=== Begin Enclosure ===
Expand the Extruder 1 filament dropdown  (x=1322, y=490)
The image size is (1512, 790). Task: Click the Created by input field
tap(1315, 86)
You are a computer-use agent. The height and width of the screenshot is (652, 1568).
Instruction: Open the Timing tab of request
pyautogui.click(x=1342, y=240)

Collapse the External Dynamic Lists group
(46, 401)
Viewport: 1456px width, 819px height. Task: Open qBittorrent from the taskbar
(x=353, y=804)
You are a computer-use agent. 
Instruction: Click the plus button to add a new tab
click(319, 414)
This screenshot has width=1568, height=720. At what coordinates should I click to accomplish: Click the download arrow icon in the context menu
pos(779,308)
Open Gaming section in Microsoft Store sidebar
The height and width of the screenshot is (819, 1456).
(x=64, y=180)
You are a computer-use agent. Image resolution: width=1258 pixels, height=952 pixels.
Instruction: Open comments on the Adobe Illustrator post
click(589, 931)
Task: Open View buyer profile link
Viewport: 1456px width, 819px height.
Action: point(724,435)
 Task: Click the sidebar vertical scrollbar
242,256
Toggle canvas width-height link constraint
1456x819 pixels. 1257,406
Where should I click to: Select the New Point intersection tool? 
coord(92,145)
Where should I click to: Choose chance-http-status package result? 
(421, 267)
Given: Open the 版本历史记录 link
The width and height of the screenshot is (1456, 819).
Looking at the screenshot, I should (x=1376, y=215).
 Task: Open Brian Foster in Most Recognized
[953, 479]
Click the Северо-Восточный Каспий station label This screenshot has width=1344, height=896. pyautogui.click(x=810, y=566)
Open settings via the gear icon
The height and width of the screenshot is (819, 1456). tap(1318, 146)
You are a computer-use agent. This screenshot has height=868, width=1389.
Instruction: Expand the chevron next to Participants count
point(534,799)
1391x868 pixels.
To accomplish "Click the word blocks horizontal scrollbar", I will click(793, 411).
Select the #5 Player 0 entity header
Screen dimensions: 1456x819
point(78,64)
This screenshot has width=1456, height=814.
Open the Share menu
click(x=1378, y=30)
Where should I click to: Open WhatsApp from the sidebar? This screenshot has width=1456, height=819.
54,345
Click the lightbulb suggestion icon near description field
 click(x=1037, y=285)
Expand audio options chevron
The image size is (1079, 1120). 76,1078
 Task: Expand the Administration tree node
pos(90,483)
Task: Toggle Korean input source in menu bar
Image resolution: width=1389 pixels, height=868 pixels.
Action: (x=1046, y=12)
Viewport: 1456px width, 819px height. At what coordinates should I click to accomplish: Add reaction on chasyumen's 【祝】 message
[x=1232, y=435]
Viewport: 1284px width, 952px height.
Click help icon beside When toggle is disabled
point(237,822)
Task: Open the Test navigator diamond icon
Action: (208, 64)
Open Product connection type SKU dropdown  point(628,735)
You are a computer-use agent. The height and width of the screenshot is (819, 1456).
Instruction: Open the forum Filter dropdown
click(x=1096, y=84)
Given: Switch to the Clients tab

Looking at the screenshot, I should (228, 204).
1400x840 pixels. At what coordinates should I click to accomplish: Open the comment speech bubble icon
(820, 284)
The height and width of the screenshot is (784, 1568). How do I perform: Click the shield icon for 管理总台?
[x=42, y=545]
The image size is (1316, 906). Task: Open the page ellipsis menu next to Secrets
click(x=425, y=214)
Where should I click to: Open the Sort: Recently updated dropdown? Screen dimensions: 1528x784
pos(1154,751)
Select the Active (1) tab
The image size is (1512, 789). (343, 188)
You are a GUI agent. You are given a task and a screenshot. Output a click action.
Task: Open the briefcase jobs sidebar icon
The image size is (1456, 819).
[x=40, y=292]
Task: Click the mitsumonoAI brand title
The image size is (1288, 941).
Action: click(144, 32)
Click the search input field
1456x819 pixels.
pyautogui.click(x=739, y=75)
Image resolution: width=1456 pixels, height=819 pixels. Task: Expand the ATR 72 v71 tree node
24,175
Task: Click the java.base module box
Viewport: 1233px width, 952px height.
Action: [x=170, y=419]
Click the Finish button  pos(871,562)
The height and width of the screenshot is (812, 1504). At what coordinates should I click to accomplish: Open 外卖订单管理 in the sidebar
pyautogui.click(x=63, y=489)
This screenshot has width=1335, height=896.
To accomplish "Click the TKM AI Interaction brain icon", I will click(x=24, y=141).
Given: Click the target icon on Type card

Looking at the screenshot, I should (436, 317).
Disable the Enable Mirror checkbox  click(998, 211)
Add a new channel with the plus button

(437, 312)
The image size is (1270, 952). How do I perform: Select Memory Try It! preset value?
=== End Enclosure ===
● **Task directions**
Which lines of the records contain the word "agent"? Copy each of them.

● **Exercise response**
You are a computer-use agent. The height and width of the screenshot is (652, 1568).
You are a computer-use agent. 
You are a computer-use agent. Image resolution: width=1258 pixels, height=952 pixels.
You are a computer-use agent. This screenshot has height=868, width=1389.
You are a computer-use agent. The height and width of the screenshot is (819, 1456).
You are a GUI agent. You are given a task and a screenshot. Output a click action.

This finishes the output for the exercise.